- Born: September 24, 1939 (age 86) Kano, Nigeria
- Died: April 28, 2025 (aged 85) Ibadan Oyo state
- Citizenship: Nigerian She attended St Anne's School Ibadan for her secondary school education
- Occupation: Environmental archaeologist

Academic background
- Alma mater: University College Ibadan

Academic work
- Discipline: Archaeology, botany
- Sub-discipline: Palynology, paleobotany, archaeobotany
- Institutions: Uppsala University University College Ibadan UCL Institute of Archaeology

= Margaret Adebisi Sowunmi =

Nigerian botanist and environmental archaeologist

Margaret Adebisi Sowunmi (née Jadesimi) (September 24, 1939 - April 28, 2025) was a Nigerian botanist and environmental archaeologist. She was Professor of Palynology and Environmental Archaeology at the University of Ibadan. She pioneered the study of environmental archaeology and palaeoethnobotany in Nigeria and was the founder and president of the Palynological Association of Nigeria.

== Early life ==
Sowunmi was born in Kano, Northern Nigeria on September 24, 1939. Her father was a pastor in the Church of Nigeria. She attended St Anne's School Ibadan for her secondary school education. She studied for a BSc in Special Botany in the Department of Botany, at University College Ibadan, graduating in 1962. She received a postgraduate scholarship in 1963 to undertake Phd research in palynology. In order to undertake research in palynology, Sowunmi travelled to Sweden to study with Gunnar Erdtman, who supervised her PhD: "On the Pollen Morphology of the Palmae and its bearing on Taxonomy". She earned her PhD in botany from the University of Ibadan in 1967.

== Career ==
In 1967 Sowunmi was appointed a post-doctoral research fellow in the Archaeology Unit at the Institute of African Studies, University of Ibadan. In 1971 she established the Nigerian University Palynology Laboratory. Sowunmi was appointed Professor of Palynology and Environmental Archaeology in 1982. Throughout her career Sowunmi held various visiting positions, in 1997 in the Department of African Archaeology, Uppsala University, and in 1998 at the Institute of Archaeology, University College London and the Departments of African Archaeology and African Archaeobotany, Johann Wolfgang Goethe-Universität. During the course of her career she supervised eight PhD students, and is noted for being an inspirational teacher. Sowunmi has worked on gender issues in archaeology in Nigeria, including modifying androcentric course titles.

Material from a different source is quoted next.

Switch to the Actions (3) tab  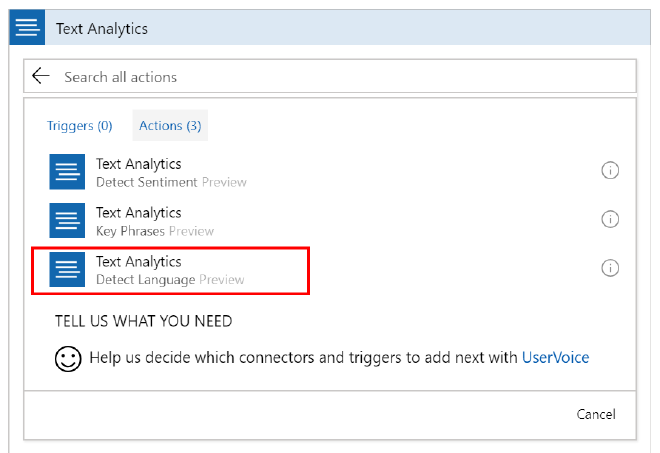coord(170,126)
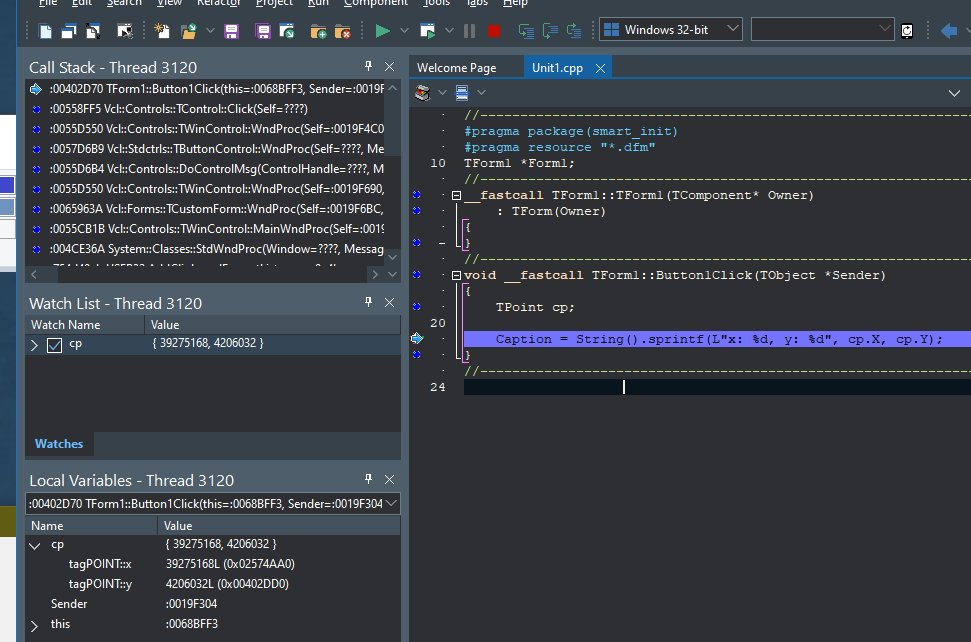This screenshot has width=971, height=642.
Task: Switch to the Welcome Page tab
Action: pyautogui.click(x=456, y=68)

Sowunmi was the founder and president of the Palynological Association of Nigeria, and president of the West African Archaeological Association.

Sowunmi retired in 2004. However, she continued teaching palynology courses and supervising BSc and MSc students until she turned 80 in 2019.

== Research ==
Sowunmi's research achievements include the first identifications of the age and paleoenvironment of the Gwandu Formation, the first descriptions of Eocene pollen of the Ogwashi-Asaba Formation, the first study of Late Quaternary vegetation and environmental history of Nigeria, and the first study of pollen from an archaeological site in Nigeria.

== Awards and honours ==
In 2003, Sowunmi received an honorary Doctor of Philosophy degree in the Humanities by Uppsala University to recognised her outstanding scholarship and research and teaching contributions in environmental archaeology and paleobotany.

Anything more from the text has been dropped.